### SELECTED EXTRACT
##############################
Find word in html table and copy

Hi guys,

I need to search student profiles on an online database and see whether they're either 'Active in a program' or have 'Completed' it (see pic). If they have done either, I need to copy the description.

I would like to know how I could make KM find the word 'Active', copy the description on the left, if not, find the word 'Completed' and copy the left description.

Also it's a HTML table.

Thanks guys!

Hey Mel,

What browser are you using?

What does the text look like if you copy it and paste it into a plain-text editor like BBEdit.

This could be easy, or not so easy – but it’s impossible to say without being able to test with a real data sample.

-Chris

Hey Chris,

Thanks for your reply.

I’m using Chrome and when I copy and paste it to TextWrangler I get normal text… I unfortunately won’t be able to pop any real sample data here :frowning:

I’m guessing this involves finding the specific html tags?

Cheers
Mel

It is very hard to work with text without knowing the exact layout.
##############################
### EXTRACTED MATERIAL
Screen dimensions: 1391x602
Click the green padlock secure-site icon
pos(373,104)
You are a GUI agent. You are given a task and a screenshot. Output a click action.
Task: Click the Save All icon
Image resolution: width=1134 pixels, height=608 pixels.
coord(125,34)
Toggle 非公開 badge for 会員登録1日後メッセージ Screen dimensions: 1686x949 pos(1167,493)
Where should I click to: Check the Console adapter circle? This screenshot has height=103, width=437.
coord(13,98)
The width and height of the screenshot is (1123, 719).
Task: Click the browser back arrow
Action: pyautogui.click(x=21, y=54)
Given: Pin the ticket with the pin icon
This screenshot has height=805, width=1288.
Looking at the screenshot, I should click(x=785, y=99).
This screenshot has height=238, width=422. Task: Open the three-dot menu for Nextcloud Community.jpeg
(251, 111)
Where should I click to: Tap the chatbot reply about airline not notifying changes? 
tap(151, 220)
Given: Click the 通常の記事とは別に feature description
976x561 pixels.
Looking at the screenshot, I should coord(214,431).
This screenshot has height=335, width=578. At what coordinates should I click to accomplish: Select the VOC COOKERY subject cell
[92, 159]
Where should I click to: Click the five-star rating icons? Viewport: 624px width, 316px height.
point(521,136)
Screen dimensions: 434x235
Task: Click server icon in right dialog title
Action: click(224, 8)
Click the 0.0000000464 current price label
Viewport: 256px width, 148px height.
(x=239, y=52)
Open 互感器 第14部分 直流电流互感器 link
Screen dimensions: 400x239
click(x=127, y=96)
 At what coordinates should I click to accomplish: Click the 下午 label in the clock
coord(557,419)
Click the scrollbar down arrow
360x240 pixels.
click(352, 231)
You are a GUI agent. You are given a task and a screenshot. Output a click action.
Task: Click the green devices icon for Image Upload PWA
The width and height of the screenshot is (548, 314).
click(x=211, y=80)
##############################
### PROBLEMS TO WORK ON
(1) Revise the forum thread starting with "This could be" and going on through "for your reply.", replacing "real data sample" with "actual data sample".
(2) In the forum thread, which browser does Mel say is in use?
The material is separate from the forum thread.

### THE RESPONSES
(1)
This could be easy, or not so easy – but it’s impossible to say without being able to test with a actual data sample.

-Chris

Hey Chris,

Thanks for your reply.

(2) Chrome